Благодаря общему имени отец и сын словно не до конца различимы: молодой Гамлет никак не может обрести автономную идентичность. Это психологическое наложение образов иногда получает буквальное, физическое воплощение на сцене или экране. В одной из рецензий на постановку британского режиссера Ричарда Эйра (1980) в театре Ройал-Корт упоминается, как «Джонатан Прайс превращает сцену встречи Гамлета с призраком в свой первый монолог, озвучивая и реплики принца, и реплики покойного короля — для последних актер использует глубокий „чревовещательский“ голос». Лоуренс Оливье также озвучивал реплики привидения в фильме 1948 года. Такое раздвоение роли наводит на мысль о психологическом отождествлении сына с покойным отцом. Повтор имен очевиднее, чем мы обычно готовы признать, и роднит «Гамлета» с мотивами политического и духовного преемства, столь важными в исторических пьесах Шекспира 1590-х годов. Во многих отношениях «Гамлету» генетически ближе не поздние трагедии — «Отелло» или «Макбет», а предшествующая ему первая часть «Генриха IV». В ней мы тоже находим историю принца, который вынужден жить в тени отца-тезки (причем заметно, с какой недюжинной лингвистической изобретательностью скрывается тот факт, что принц — он же Гарри, он же Хел — в действительности тоже Генрих: это имя, как и корону, можно унаследовать лишь после смерти отца).
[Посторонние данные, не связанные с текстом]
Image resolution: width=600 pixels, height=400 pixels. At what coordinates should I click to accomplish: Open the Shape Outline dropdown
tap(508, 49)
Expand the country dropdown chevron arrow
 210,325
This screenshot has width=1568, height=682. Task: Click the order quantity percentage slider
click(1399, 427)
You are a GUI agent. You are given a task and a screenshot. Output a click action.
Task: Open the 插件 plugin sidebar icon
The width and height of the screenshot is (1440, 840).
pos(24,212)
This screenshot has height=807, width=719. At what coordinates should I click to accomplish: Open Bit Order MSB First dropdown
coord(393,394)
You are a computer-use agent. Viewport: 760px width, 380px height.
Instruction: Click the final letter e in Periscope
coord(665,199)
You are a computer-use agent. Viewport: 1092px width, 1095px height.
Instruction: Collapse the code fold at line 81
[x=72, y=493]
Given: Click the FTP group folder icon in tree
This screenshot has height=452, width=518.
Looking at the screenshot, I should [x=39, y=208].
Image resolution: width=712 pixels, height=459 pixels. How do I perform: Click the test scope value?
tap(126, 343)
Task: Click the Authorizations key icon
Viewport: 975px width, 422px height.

Итак, когда Клавдий говорит Гамлету, что затянувшийся траур по отцу противен естеству, он не просто показывает себя циником. Он выражает иное мировоззрение, иное понимание телеологии. Клавдий смотрит вперед, Гамлет — назад. Заведенный природой порядок включает в себя смерть отцов, наставляет он одетого в черное принца, «и отец твой потерял отца; / Тот — своего» (I, 2). Беды случаются, время проходит, сын переживает отца. Успокойся и двигайся дальше. Прагматический линейный подход Клавдия к вопросам наследия и прогресса очень отличается от повторяющегося и даже зацикленного «И помни обо мне», которым определяется роль Гамлета в пьесе. Гамлет склонен скорее к бездействию и отрицанию, чем к действию или развитию: он разрывает отношения с Офелией, оставляет университет, просит актеров представить старомодный монолог, «если он жив в вашей памяти» (II, 2); он теснее связан с мертвыми, чем с живыми. В самом знаменитом визуальном образе пьесы — Гамлет держит в руках череп шута Йорика — с кристальной ясностью отразилась суть произведения и героя, равно завороженных прошлым.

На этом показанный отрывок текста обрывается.